(Qué harás):
(1) En el texto sobre Laura Alonso, ¿por qué fuerza política es candidata a senadora Cristina Fernández de Kirchner?
(2) Transcribe del texto sobre Laura Alonso el pasaje que va de "La titular de" a "dificilmente pueda regresar.", ambos incluidos.
(3) Indica si cada afirmación coincide con el texto sobre Laura Alonso, con un sí o un no y las palabras del texto que lo deciden, citadas literalmente.
(a) Alonso sostuvo que Cristina y Néstor Kirchner fueron socios de Báez.
(b) Laura Alonso es la titular de la Oficina Anticorrupción.
(c) El empresario Báez está detenido.

(Texto para revisar):
------------------------------------------------

La titular de la Oficina Anticorrupción (OA), Laura Alonso, ya nos tiene acostumbrados a su particular e irrespetuosa forma de referirse a la expresidenta, pero en esta oportunidad su falta de educación y decoro cruzó un límite del que dificilmente pueda regresar.
Según expresó, la candidata a senadora en la provincia de Buenos Aires por Unidad Ciudadana, Cristina Fernández de Kirchner, “huele a naftalina” y exigió que declare en causas por corrupción.
La funcionaria también exigió “que se indague a la señora de Kirchner en la causa de (el empresario) Lázaro Báez porque el dinero de Lázaro Báez es de la familia Kirchner”.
Además, sostuvo que Cristina y Néstor Kirchner “no fueron socios de Báez”, sino que el detenido empresario “era un empleado de ellos”.
Alonso habla mucho de los dirigentes de la oposición, pero poco dice y hace sobre los escandalosos casos de corrupción de su gobierno, del que, en la enorme mayoría de los casos hace la vista gorda y los deja pasar, o asesora a los funcionarios para esquivar responsabilidades con indicaciones como “delegar la firma a aquellos con empresas para evitar conflictos”.

------------------------------------------------

(Material de trabajo):
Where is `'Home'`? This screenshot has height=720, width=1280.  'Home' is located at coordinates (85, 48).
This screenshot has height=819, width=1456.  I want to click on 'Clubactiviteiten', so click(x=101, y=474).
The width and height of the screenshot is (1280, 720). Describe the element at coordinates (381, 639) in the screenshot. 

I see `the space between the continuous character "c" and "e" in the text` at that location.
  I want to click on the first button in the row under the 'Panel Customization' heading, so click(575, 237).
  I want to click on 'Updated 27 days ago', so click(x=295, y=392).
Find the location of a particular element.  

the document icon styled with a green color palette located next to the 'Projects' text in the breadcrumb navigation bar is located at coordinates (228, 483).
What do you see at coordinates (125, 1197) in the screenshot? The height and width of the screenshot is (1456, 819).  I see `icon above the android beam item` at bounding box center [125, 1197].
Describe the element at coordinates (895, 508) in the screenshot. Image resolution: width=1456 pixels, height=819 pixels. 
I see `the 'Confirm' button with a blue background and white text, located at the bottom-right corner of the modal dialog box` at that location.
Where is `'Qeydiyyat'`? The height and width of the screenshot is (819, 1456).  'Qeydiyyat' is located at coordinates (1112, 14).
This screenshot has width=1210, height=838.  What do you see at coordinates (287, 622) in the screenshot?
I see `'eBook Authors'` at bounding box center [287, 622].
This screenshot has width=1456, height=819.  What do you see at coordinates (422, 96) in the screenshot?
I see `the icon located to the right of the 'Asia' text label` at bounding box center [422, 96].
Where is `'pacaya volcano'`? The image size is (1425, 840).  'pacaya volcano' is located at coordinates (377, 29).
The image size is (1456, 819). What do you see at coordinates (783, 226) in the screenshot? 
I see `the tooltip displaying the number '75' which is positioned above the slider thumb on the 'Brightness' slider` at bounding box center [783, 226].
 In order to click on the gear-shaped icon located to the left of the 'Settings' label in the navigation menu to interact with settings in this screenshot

------------------------------------------------

(Tus respuestas):
(1) Por Unidad Ciudadana.

(2)
La titular de la Oficina Anticorrupción (OA), Laura Alonso, ya nos tiene acostumbrados a su particular e irrespetuosa forma de referirse a la expresidenta, pero en esta oportunidad su falta de educación y decoro cruzó un límite del que dificilmente pueda regresar.

(3)
(a) No: «no fueron socios de Báez».
(b) Sí: «La titular de la Oficina Anticorrupción (OA), Laura Alonso».
(c) Sí: «el detenido empresario».